***** DATA PROVIDED *****

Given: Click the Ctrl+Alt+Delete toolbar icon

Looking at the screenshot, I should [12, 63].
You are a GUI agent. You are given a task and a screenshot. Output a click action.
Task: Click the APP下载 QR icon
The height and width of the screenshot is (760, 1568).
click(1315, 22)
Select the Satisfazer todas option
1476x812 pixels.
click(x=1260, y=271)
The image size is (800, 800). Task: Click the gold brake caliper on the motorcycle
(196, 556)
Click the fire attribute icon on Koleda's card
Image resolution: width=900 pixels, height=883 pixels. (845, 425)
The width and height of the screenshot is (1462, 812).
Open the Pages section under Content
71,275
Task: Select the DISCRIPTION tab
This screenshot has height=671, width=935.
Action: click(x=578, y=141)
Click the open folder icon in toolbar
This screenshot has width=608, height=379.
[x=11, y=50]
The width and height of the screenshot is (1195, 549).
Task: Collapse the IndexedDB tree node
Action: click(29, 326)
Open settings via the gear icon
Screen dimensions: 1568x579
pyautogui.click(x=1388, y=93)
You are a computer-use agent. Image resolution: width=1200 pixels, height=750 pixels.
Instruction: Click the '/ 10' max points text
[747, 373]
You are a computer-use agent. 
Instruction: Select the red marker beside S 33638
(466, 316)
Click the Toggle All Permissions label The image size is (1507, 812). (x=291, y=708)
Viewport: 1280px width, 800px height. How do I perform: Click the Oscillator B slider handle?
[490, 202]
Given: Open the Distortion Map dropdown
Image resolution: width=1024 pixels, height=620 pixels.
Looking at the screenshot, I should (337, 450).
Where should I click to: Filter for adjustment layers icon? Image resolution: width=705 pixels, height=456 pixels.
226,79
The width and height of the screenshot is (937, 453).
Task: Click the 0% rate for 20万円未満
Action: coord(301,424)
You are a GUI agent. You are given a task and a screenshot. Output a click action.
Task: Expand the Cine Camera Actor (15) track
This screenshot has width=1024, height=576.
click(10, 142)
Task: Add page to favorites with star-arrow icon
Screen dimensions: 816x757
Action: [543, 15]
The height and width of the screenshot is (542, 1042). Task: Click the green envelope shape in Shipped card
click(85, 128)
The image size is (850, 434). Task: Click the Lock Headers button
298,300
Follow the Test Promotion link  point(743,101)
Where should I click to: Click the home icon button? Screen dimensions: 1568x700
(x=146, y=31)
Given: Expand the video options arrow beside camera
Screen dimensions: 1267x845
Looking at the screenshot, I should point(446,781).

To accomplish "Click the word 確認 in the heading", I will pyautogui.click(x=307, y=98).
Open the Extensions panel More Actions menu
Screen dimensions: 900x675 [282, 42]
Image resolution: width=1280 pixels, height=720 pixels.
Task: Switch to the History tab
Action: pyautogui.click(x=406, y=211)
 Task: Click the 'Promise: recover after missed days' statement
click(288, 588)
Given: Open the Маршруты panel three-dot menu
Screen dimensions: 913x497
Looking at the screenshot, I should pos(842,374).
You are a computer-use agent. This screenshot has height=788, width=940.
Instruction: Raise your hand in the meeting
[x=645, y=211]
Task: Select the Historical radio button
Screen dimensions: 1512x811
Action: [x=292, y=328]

*****

Locate all lines in the listing above with the word "Expand". Copy them.

# ANSWER TO THIS EXERCISE:
Task: Expand the Cine Camera Actor (15) track
Given: Expand the video options arrow beside camera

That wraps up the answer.